Equation 3 can be used to estimate values of ∆G and to predict how systems will behave at low and high temperatures.

·         At low temperatures: At low temperatures, the factor T∆S becomes small and so ∆H controls the sign of ∆G. therefore only exothermic reaction are feasible at low temperature because ∆G is negative.

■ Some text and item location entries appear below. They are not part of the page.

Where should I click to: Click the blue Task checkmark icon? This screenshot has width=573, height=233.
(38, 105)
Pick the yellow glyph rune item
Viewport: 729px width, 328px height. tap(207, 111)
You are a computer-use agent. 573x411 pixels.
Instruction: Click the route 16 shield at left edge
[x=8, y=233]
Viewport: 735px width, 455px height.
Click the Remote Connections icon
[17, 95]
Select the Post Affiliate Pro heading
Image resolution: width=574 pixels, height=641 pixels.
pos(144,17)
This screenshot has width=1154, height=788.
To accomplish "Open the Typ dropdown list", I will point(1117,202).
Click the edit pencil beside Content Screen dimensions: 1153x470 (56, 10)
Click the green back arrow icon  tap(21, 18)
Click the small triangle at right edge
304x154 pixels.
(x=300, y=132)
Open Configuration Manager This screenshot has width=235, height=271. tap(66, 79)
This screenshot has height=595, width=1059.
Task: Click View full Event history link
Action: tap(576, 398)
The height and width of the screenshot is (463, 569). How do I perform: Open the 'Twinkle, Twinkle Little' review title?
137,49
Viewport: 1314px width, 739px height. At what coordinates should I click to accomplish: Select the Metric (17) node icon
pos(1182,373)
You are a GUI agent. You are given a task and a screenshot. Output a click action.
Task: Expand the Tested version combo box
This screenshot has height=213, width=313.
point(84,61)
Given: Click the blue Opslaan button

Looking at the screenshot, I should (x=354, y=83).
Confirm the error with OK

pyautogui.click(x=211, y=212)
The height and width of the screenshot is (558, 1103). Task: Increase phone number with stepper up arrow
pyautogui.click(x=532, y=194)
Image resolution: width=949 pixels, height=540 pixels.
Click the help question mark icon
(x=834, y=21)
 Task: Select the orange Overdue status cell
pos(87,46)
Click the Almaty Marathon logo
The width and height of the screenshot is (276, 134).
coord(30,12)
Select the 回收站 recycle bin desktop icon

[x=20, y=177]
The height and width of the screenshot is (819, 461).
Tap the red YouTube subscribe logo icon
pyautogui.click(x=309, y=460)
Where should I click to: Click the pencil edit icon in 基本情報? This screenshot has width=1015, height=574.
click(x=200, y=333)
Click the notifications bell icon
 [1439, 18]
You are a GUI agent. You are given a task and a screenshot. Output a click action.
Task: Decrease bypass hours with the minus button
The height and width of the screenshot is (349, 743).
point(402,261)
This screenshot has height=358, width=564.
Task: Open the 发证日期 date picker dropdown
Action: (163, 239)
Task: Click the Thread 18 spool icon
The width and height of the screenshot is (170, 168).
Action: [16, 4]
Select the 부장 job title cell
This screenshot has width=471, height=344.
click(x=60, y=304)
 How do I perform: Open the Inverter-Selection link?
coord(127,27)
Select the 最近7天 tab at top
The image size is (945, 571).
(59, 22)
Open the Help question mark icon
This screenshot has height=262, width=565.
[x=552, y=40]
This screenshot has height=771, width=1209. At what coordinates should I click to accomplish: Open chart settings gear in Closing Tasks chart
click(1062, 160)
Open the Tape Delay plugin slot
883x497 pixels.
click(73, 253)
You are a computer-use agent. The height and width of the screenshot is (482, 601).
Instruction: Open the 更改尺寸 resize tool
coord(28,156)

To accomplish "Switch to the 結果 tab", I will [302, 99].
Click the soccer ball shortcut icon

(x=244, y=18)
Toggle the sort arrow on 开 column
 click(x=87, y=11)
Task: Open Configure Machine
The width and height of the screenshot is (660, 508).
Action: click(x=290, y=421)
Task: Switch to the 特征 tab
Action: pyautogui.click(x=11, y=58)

When ∆H is negative from the relation in equation 2.

·         At high temperatures: at high temperatures, the factor T∆S becomes large and more important

a.       ENDOTHERMIC REACTION: for the chemical reactions to be feasible (i.e. ∆G = -ve), the endothermic reactions must be accomplished by an increase in entropy, i.e. entropy change must be large enough for the product T∆S to exceed ∆H.

b.      EXOTHERMIC REACTION: exothermic reactions become explosive and favourable at high temperatures, for example, decomposition of ammonium dichromate below:

(NH₄)₂Cr₂O₇  ---  N_2(g) + Cr₂O_3(s) + 4H₂O_(l) (∆H = -ve)

WORKED EXAMPLES

Question 1: what is the standard gibb’s free energy change, ∆G^Ѳ for the following reactions at 25oC, given the following information :

                     N_2(g)      +      3H₂   --------    2NH₃

∆H_f (KJ) :          0                               0                   -45,9

S⁰ (J/K):           191.5                       130.6           193

SOLUTION:

∆H _(REACTION) = Ɛ n ∆H _(producr)  -  Ɛ m ∆H _(Reactant)

= [2∆H_f (NH3) ]  -  [∆H_f (N2)  +  3∆H_f (H2) ]

= [2 x (-45.9)]  -  [0+0]

∆H _(REACTION) = -91.8KJ

∆S^Ѳ = Ɛ n S^Ѳ _(producr)  -  Ɛ m S^Ѳ _(Reactant)

= [2X S^Ѳ (NH3)] – [S^Ѳ(N2) + 3 S^Ѳ(H2)]

= [(2 X 193)] – [ 191.5 + 3(130.6)]

= -197.3 J/K

= -0.1973KJ/K

Therefore,

∆G^Ѳ = ∆H^Ѳ - T∆S^Ѳ

= -91.8 KJ – (298K X (-0.1873 KJ/K)

= -91.8 + 58.80

∆G^Ѳ = -33 KJ

Question 2: calculate the standard gibb’s free energy change (∆G^Ѳ) at 25oC for the thermal decomposition of cadmium trioxocarbonate (IV).

CdCO_3(s)   --------   CdO_(s)  +  CO_2(g)

Given that:

∆H^Ѳ_(reaction) = 178KJ/mol

∆S^Ѳ = +161J/K

SOLUTION:

∆H^Ѳ_(reaction) = 178KJ/mol

∆S^Ѳ = +161/1000

        = 0.161  KJ/K

∆G^Ѳ = ∆H^Ѳ - T∆S^Ѳ

= 178 KJ – (298K X 0.161 KJ/K)

= + 130 KJ/mol

The reaction is not spontaneous because the ∆G^Ѳ value is positive.